We finished our rugelach on a bench, and you asked me about my dietary restrictions… are you thinking of asking me to dinner? And we were near where I lived by then, so you walked me home. You mentioned you’d like to see me again. I also wore the same outfit for the show as I did for our walk, and you asked me what was I going to wear for my next performance. And I said, oh, yes, this is my… and you finished the sentence… “date outfit?” And I said, yep, my director liked it so much I didn’t change for the performance. That made you smile.
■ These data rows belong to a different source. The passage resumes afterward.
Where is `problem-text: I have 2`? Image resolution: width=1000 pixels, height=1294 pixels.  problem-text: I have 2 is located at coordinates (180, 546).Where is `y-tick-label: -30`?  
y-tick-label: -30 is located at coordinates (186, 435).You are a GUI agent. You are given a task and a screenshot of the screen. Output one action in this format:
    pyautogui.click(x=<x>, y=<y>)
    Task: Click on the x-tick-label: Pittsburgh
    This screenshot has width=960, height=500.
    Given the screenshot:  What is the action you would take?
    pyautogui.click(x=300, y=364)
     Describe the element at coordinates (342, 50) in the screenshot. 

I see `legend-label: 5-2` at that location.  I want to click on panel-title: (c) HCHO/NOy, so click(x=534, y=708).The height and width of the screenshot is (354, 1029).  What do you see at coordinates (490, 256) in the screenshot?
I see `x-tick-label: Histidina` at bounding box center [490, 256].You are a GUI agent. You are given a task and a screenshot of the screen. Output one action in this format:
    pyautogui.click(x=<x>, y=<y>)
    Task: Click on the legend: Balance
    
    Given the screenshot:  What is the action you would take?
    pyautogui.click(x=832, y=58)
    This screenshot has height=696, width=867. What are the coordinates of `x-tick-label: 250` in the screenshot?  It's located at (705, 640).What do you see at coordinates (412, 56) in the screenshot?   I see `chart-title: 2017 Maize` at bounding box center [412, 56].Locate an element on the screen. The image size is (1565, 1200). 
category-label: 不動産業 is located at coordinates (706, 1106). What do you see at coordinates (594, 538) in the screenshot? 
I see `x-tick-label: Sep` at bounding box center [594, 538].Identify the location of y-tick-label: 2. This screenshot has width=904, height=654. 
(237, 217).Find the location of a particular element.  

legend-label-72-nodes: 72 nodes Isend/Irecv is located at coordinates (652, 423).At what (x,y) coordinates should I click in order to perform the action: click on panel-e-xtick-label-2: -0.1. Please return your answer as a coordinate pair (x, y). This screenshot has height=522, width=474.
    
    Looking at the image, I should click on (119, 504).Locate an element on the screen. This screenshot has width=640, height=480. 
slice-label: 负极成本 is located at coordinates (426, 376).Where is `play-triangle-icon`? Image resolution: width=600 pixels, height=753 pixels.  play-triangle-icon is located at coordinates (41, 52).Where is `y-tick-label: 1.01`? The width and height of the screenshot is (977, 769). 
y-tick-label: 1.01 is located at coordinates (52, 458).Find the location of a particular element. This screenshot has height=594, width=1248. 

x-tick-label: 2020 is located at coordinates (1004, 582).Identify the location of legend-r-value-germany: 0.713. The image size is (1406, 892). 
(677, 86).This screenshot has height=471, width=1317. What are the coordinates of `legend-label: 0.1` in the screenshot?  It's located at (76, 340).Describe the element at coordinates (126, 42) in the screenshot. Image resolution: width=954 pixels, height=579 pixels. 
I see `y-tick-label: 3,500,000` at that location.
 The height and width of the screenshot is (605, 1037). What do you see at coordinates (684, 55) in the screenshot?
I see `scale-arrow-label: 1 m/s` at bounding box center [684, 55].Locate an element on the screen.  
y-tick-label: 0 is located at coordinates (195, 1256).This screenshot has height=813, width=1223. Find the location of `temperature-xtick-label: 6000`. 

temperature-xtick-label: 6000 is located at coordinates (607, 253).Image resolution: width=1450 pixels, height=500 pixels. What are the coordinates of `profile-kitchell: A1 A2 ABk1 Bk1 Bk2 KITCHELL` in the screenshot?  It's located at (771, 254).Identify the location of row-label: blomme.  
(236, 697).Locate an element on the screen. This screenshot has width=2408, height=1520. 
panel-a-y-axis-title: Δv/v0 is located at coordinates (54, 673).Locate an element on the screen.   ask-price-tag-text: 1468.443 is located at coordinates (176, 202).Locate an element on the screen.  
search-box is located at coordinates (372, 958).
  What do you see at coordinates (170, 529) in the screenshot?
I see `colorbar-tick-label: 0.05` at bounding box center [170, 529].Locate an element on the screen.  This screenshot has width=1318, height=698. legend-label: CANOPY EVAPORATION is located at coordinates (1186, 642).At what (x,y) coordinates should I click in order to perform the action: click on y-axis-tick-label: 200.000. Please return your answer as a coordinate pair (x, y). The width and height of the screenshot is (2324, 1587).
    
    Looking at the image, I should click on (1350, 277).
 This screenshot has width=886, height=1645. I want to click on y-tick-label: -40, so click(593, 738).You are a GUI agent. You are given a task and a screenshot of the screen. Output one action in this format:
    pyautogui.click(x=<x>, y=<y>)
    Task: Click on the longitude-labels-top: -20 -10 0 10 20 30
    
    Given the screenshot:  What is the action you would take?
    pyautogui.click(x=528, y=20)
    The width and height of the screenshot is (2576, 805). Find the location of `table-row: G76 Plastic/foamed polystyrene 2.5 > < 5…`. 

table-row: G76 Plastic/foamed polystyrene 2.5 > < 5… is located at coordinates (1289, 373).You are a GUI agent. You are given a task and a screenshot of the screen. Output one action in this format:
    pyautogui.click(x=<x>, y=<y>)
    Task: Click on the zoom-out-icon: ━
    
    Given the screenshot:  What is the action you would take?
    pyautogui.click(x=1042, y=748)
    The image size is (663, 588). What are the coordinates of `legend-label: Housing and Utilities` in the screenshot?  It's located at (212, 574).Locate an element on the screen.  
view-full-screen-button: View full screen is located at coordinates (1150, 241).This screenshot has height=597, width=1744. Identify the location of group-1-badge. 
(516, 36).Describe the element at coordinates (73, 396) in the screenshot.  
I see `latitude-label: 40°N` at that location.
Boy 2, I want to thank you.

  1. You texted me every 24 hours or so, but it was basic and simple so we hadn’t built a strange digital relationship before meeting.
  2. You met me on my turf, graciously and kindly. You waited for me to deal with my audience, and then you literally walked almost the entire length of Manhattan with me. I mean… way to just play by ear.
  3. You can hold a conversation. We talked the entire time. At one point when we were debating the do-we-sit-down-at-a-bar question, you said, “Well, what I don’t want to do is sit across from each other and hold an interview.” I salute you, Boy 2.
  4. You’re deeply sweet and cool. I feel like you are an expert at Dates 1-8. I am curious about how you are beyond that? And I wonder if you’re just a very sweet dater? Like I’m not sure you’ll contact me? But I’ve learned now that I’m bad at predicting this (see: UPDATE on Boy 1).
  5. You paid for my rugelach. You didn’t have to. I appreciated it though. It felt like a sweet gesture. And you didn’t make a physical move either which felt respectful.

Boy 2, I would go on another date with you.

UPDATE: You have texted me. You want to see me before you leave for the weekend. Date 2 has been arranged.